For patients who want to upgrade to premium IOLs but cannot afford the price at home, India represents an opportunity to achieve spectacle independence at a total cost that is competitive with the cost of reading glasses over several years. We provide a detailed written report from the ophthalmic surgeon for the patient's optometrist at home.
Frequently Asked Questions
How do I choose between standard and premium intraocular lenses?
Standard monofocal lenses provide excellent distance vision but require reading glasses for near tasks. Premium multifocal and EDOF lenses provide functional vision at multiple distances, reducing spectacle dependence significantly. Premium lenses cost more and may cause glare or haloes that require neuroadaptation. For most active people who want independence from glasses, premium IOLs are worth the additional cost; for those who are comfortable with reading glasses, standard lenses provide excellent outcomes.
Can both eyes be operated on the same day?
Yes — immediate sequential bilateral cataract surgery (ISBCS) is performed routinely at high-volume Indian centers and Moorfields Dubai. It has an excellent safety record in appropriately selected patients and offers the advantage of balanced vision recovery from the start. Some surgeons prefer a one-week interval between eyes (DSBCS) to allow any complications from the first eye to be recognized and addressed before proceeding; the interval approach is preferred in patients with additional risk factors.
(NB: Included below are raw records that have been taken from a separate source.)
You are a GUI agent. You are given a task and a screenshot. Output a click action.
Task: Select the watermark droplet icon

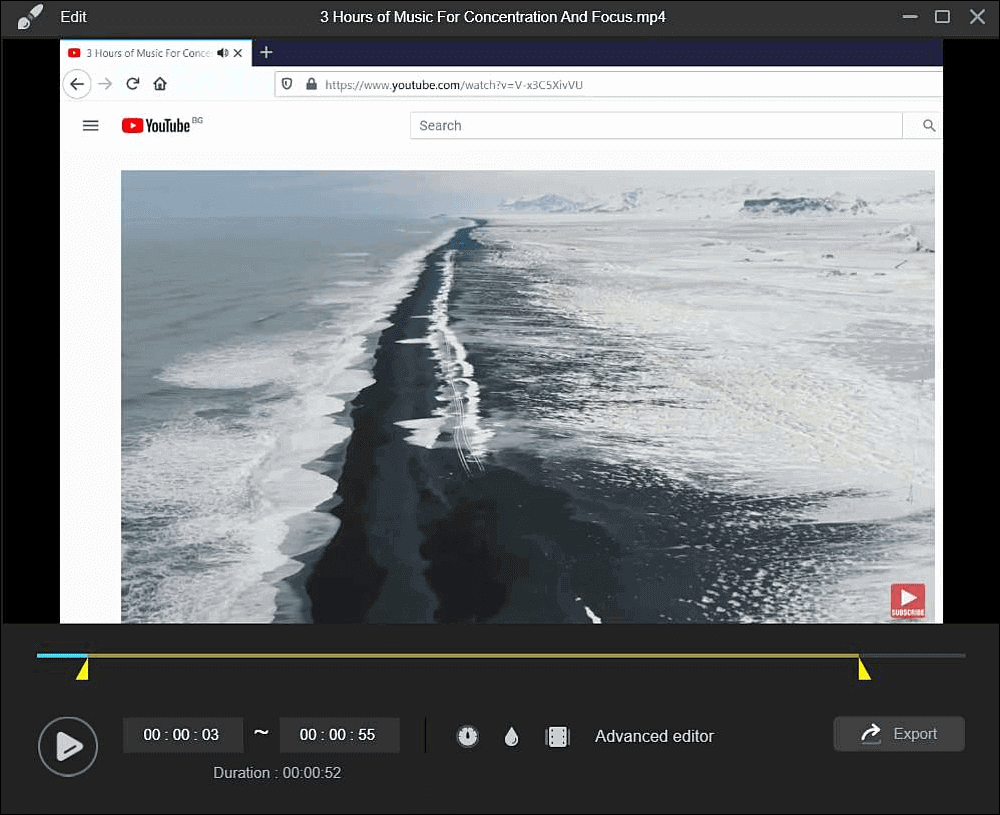click(x=511, y=737)
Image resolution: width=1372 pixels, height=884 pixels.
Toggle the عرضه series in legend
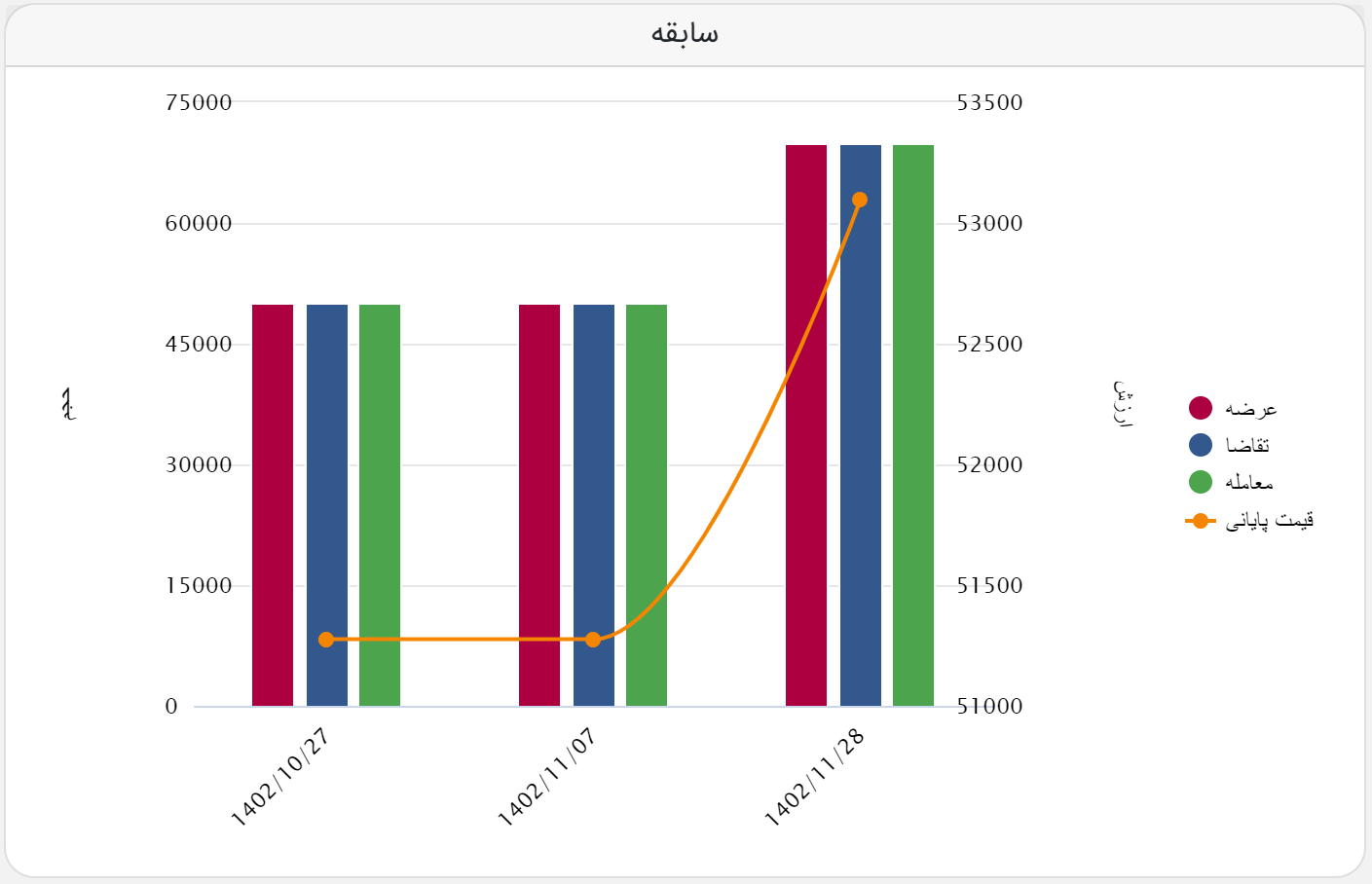click(1251, 409)
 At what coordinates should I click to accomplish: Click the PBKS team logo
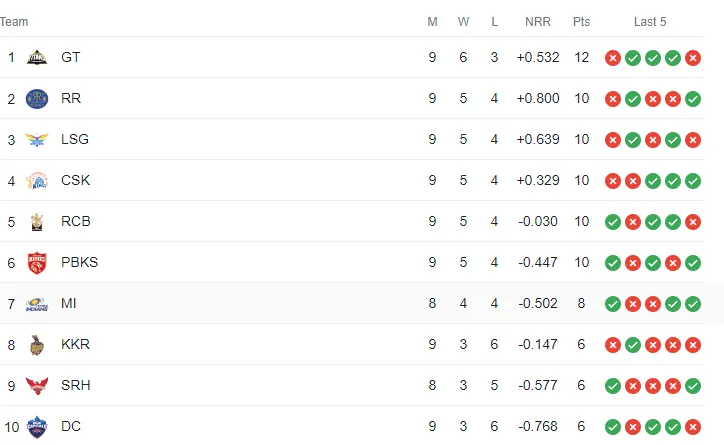pyautogui.click(x=37, y=263)
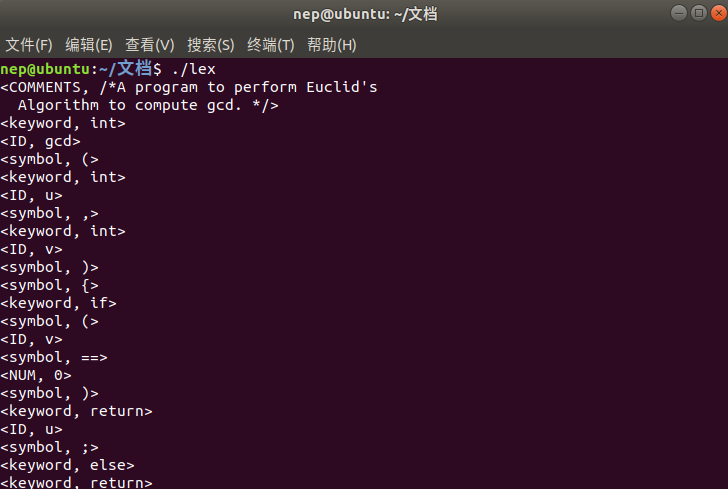The width and height of the screenshot is (728, 489).
Task: Click the nep@ubuntu prompt text
Action: coord(45,69)
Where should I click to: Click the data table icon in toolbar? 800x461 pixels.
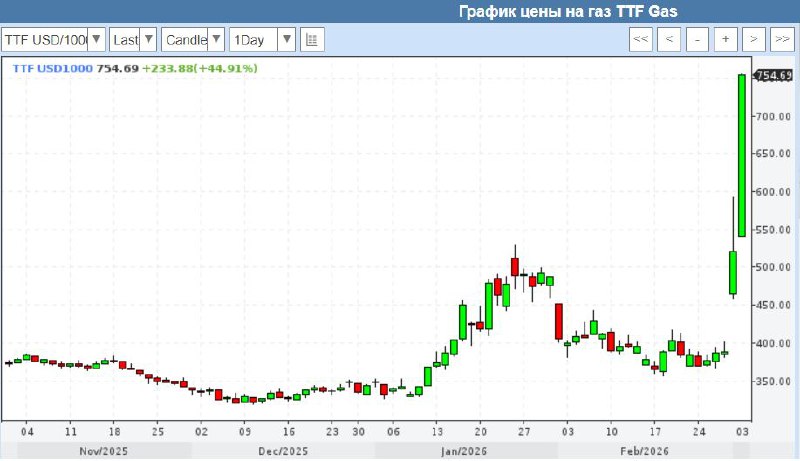pyautogui.click(x=311, y=40)
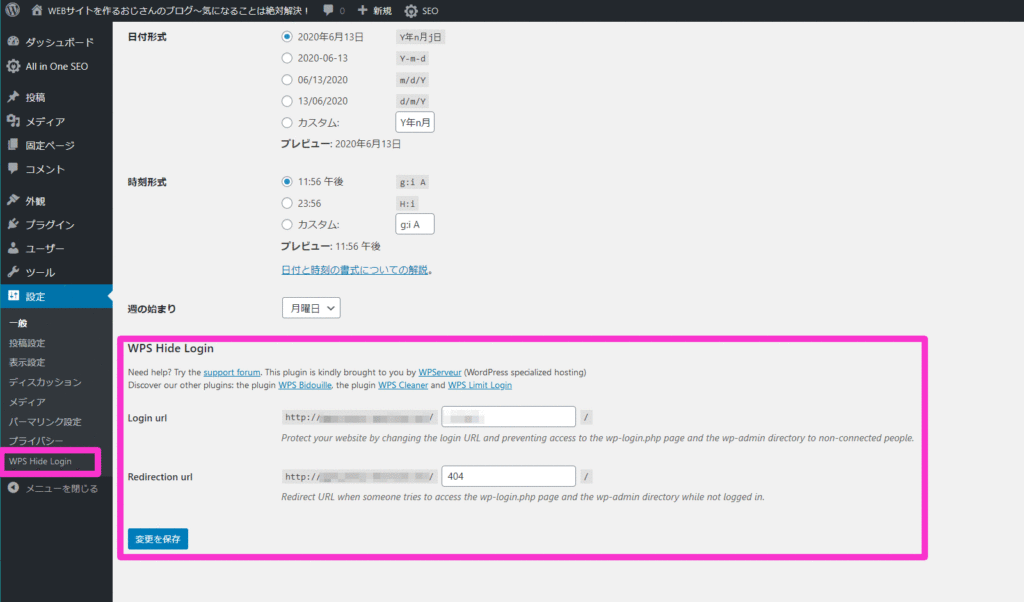Click the プラグイン plugin icon

pyautogui.click(x=13, y=225)
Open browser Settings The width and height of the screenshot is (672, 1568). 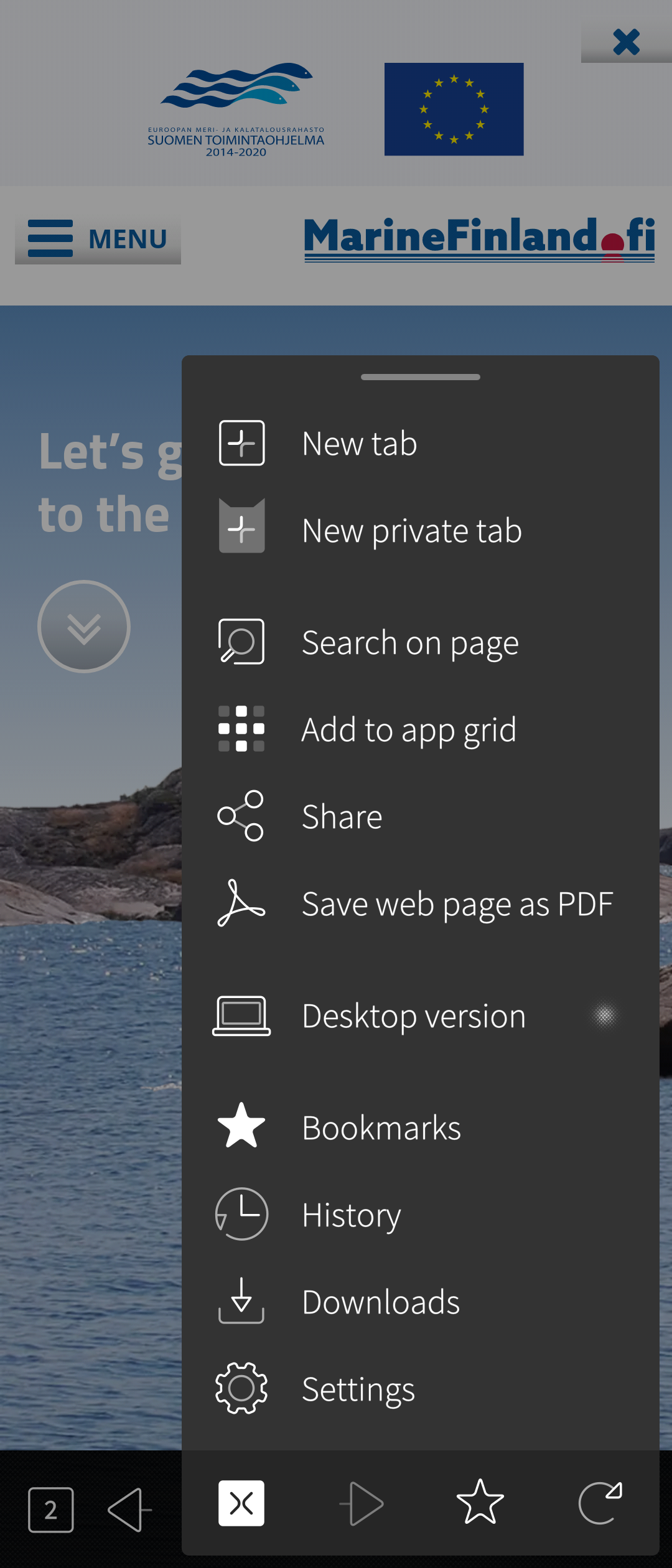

Will cataract surgery restore my vision to what it was in my thirties?
Cataract surgery corrects the blur and cloudiness caused by the cataract, but other age-related changes to the eye — macular degeneration, diabetic retinopathy, glaucoma — are not improved by cataract surgery. If no other eye disease is present, excellent vision can be expected after surgery. The biometry measurement before surgery predicts the expected post-operative outcome, and your surgeon will discuss realistic expectations based on your individual eye health.
Is there an age limit for cataract surgery?
There is no upper age limit. Cataract surgery is routinely and safely performed in patients in their nineties, provided they can cooperate during the brief procedure (which requires only that the patient remain reasonably still). Even very frail elderly patients benefit from cataract surgery when poor vision is significantly affecting their quality of life, safety, and independence.
How long do intraocular lenses last?
IOLs are designed to last a lifetime; they are made from inert biocompatible materials that do not degrade, and they are not subject to any biological wear process. There is no routine need for IOL replacement after successful cataract surgery.
Can I have LASIK after cataract surgery?
LASIK can be performed after cataract surgery to fine-tune residual refractive error that was not fully corrected by the IOL alone. This is called 'refractive lens exchange with LASIK enhancement' or 'bioptics' when planned prospectively. It is available at leading centers in India and the UAE and is particularly useful for patients who received premium IOLs and want to achieve the best possible spectacle independence.